• _Work to complete_: Run through the records and show each line that includes the string "School".
■ ■ ■ ■ ■
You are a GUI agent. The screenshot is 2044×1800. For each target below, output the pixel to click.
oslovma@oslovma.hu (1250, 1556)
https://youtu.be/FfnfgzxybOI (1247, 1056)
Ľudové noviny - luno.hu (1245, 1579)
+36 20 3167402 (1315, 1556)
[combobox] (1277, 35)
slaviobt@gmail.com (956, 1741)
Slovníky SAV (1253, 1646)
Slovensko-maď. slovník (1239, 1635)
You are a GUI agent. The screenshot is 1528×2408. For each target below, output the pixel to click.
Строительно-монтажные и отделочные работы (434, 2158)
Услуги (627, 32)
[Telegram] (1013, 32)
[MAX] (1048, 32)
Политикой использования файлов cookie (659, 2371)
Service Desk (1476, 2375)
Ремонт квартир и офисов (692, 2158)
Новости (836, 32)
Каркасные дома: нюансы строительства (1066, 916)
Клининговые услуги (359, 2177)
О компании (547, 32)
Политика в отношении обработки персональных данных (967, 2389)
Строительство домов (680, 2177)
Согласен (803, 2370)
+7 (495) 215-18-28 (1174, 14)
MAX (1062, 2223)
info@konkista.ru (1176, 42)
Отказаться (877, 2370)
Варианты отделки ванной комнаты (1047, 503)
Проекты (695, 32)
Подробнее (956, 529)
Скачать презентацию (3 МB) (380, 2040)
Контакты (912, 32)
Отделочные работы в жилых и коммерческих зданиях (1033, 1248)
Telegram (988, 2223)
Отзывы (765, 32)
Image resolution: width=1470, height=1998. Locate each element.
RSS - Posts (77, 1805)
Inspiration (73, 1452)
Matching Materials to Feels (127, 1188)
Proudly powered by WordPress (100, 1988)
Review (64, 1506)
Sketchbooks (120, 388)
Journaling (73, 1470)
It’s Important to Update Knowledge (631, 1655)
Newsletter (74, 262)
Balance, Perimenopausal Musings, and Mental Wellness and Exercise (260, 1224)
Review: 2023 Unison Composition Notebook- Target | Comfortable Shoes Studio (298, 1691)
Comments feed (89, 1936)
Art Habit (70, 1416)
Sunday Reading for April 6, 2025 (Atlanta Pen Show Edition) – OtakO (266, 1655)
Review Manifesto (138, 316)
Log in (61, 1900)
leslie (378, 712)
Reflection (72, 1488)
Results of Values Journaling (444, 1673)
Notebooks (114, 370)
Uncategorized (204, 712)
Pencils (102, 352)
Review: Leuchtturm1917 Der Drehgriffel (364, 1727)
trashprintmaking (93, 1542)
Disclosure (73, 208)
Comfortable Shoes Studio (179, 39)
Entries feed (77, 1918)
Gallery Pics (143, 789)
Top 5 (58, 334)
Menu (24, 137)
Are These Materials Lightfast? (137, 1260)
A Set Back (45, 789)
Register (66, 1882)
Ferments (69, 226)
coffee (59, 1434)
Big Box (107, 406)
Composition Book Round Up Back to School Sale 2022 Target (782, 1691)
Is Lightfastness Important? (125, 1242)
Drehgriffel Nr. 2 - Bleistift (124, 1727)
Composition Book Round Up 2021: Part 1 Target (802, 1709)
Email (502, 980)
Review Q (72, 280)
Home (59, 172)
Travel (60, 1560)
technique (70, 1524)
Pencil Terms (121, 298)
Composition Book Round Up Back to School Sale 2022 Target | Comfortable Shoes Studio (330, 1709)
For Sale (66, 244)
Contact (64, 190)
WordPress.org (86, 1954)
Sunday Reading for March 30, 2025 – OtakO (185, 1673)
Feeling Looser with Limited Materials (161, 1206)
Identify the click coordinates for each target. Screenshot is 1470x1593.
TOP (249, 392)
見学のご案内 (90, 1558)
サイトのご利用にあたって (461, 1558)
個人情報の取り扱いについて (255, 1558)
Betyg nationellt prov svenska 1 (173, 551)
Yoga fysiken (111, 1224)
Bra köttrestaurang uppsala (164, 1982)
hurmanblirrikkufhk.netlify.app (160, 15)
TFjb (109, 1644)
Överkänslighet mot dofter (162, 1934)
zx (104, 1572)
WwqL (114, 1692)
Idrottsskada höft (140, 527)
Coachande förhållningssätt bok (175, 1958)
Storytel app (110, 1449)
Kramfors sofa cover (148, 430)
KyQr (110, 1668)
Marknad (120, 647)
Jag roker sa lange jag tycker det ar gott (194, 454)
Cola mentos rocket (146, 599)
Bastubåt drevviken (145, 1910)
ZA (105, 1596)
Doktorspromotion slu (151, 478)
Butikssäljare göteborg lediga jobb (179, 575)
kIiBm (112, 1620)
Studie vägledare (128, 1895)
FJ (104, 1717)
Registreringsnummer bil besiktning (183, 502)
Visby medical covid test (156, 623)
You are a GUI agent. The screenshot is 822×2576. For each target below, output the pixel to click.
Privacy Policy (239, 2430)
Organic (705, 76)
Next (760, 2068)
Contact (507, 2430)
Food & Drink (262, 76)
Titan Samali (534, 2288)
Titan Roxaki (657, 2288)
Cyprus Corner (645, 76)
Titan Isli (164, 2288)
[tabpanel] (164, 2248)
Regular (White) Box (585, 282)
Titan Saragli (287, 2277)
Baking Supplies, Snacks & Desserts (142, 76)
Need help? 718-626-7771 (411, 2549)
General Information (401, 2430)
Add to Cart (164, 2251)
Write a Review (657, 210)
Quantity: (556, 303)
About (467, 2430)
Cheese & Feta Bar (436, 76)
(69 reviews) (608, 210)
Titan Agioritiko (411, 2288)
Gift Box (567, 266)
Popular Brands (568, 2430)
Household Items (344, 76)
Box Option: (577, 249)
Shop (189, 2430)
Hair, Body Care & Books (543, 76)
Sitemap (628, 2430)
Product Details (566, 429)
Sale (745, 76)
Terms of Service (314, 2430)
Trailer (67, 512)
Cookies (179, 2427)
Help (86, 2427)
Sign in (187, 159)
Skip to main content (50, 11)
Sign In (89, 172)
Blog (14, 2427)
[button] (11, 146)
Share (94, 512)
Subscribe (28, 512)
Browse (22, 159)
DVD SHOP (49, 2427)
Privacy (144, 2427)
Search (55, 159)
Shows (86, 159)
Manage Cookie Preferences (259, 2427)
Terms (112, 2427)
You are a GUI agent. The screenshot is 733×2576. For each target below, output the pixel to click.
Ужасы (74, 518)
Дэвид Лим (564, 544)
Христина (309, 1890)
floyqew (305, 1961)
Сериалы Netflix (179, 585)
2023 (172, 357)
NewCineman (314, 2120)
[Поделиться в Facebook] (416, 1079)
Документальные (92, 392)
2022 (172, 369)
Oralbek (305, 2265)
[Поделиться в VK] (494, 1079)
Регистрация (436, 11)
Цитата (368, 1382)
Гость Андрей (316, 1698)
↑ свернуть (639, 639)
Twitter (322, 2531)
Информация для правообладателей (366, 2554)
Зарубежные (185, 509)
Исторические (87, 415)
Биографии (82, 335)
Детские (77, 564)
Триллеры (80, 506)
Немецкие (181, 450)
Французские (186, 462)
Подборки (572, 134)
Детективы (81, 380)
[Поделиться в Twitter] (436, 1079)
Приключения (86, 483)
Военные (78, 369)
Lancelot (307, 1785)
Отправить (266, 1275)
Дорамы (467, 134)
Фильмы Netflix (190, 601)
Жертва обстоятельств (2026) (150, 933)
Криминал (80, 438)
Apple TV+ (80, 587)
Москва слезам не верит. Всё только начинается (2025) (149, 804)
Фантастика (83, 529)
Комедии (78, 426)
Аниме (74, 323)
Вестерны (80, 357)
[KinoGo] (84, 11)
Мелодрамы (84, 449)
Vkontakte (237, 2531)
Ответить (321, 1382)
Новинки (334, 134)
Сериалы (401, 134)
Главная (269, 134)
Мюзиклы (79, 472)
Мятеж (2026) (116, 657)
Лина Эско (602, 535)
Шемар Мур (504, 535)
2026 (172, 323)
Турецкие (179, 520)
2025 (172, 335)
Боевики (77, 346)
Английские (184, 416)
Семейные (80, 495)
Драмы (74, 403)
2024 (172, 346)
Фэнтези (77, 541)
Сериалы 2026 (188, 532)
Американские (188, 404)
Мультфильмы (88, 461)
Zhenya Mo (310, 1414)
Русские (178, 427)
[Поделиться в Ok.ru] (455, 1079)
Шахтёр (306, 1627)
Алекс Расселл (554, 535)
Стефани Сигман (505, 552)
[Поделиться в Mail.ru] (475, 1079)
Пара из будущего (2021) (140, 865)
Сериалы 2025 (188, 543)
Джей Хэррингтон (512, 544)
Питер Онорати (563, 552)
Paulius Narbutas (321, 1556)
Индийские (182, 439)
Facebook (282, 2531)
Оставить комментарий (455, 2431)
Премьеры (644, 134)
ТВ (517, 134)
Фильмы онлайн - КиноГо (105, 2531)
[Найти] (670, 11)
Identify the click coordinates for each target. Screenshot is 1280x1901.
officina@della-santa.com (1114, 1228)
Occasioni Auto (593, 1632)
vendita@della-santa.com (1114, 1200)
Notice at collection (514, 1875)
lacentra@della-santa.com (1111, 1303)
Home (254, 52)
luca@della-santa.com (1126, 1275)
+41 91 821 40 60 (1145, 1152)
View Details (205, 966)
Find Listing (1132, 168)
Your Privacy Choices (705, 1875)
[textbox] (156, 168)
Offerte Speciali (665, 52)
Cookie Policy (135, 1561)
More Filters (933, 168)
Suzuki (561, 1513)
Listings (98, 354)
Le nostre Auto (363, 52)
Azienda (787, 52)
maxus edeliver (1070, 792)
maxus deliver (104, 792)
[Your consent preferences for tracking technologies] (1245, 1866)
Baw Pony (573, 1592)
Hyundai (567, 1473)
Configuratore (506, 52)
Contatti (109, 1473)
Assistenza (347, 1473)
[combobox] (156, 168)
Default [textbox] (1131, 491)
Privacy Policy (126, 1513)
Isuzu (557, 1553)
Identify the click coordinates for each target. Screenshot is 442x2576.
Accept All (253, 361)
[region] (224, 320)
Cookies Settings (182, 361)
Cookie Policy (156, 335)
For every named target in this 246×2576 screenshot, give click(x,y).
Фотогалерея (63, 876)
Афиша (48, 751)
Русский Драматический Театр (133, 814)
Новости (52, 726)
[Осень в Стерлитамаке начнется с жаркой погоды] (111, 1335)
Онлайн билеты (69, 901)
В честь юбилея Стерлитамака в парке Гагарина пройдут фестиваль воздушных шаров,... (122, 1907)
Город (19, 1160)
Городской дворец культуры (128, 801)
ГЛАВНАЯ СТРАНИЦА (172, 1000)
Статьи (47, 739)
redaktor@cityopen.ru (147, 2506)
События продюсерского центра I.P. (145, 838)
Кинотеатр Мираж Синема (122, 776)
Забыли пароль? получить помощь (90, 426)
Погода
■ ■ ■ ■ ■
• _Completed task_:
Composition Book Round Up Back to School Sale 2022 Target (782, 1691)
Composition Book Round Up Back to School Sale 2022 Target | Comfortable Shoes Studio (330, 1709)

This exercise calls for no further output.